York Castle Museum

Star Work

Staff stars

We asked some of our staff to choose a painting from the many held in our collection for this Star Works selection - including those on display and those currently in storage. Here are their choices!

The Piazza San Martino, Lucca by Bernardo Bellotto

I love this picture it's almost like you could walk down this street. Bellotto was Canaletto's nephew and you can see his influence in this painting. I love the play of light and the little conversations going on between the people gathered in groups. You want to know what's going on!

Lorna Sergeant - guide

Tate Wilkinson by Stephen Hewson

This painting makes me happy. He's a big bloke with a big gut and a big yellow waistcoat - he looks like Pickwick. He looks like he's got a few bob and he looks like he's happy about it.

Tony Dunnington - guide

The First, The Only One by John William Haynes

This painting is quite emotive - we're not sure what her background is, whether her husband has died or whether she's had a child out of wedlock and been abandoned.

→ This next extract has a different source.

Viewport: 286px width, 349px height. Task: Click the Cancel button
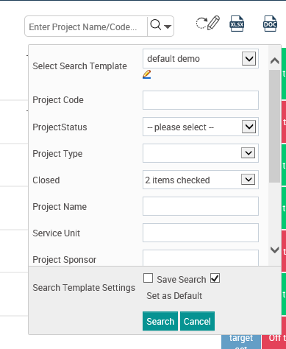(197, 321)
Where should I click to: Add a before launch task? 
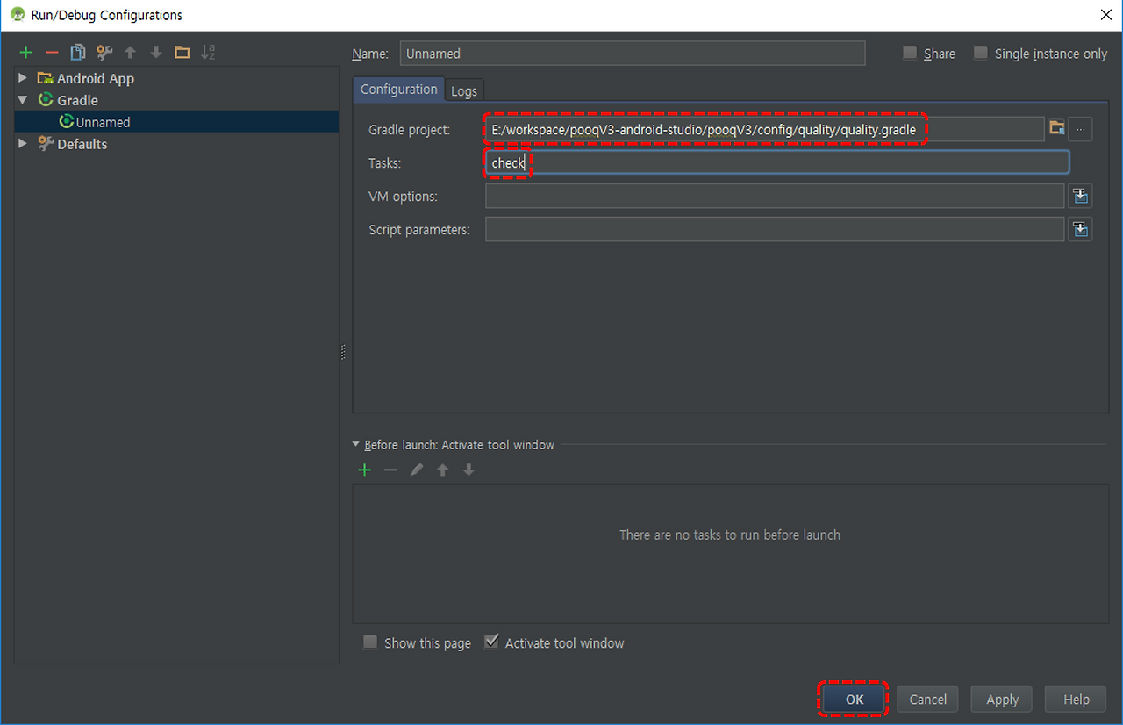tap(365, 470)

The room looks quite poor, she can't even afford curtains, but her clothes are quite nice and it is a good crib - I feel like she's had wealth in the past and her family's disowned her. I also like it because it's unusual in being a round painting.

Hannah Savage - guide

Hogarth's Studio in 1739 by Edward Ward

I see more and more in this painting every time I look at it. Hogarth has painted Captain Thomas Coram who established the Foundling Hospital in London and the children have come from the hospital to look at the painting - Hogarth is standing behind the painting. I saw the portrait of Dr Coram at the recent Hogarth exhibition in London and was really excited to see it.

I like symbolism - I think about the globe, the carpet, the rich clothing of Hogarth (he was one of the Hospital Governors) and the little girl in blue, and the view out of the window.

The painting is so well executed. You hear about artists like Gainsborough, Reynolds and Hogarth; artists like Ward are less well known, but he too painted with great ability and skill.

Sue Nicholson - guide

The Wave by Roderic O'Conor

I love the way this is painted. We don't know where the artist is sketching it from. For a seaside picture you don't get a boat or a yellow sun in the corner, it's just waves and the sky. Children and adults all really love it. It reminds them of their holidays.

Griselda Goldsbrough - assistant curator for arts learning

Portrait of the Artist by Otto Muller

This appears to be a very simple picture and it looks as if it's been painted quickly. Muller's self portrait is restrained in comparison with the art of some of his Expressionist contemporaries. He looks directly at the viewer and depicts himself to the side of the composition, rather than in the middle. This allows him space to show the ghostly image of a face he's been working on. In effect this painting is not so simple after all, because it's a picture within a picture and a double portrait of artist and subject.

John Liles - guide

Winter Sea by Paul Nash (copyright Tate, London 2007)

This painting shows the sea off the Kent Coast. It is quite a dark painting but you still get the impression of waves breaking. I think it's bleak, but captures well the sea at night time, and Nash was a war artist so things were quite bleak for him. It's one of our most popular pictures.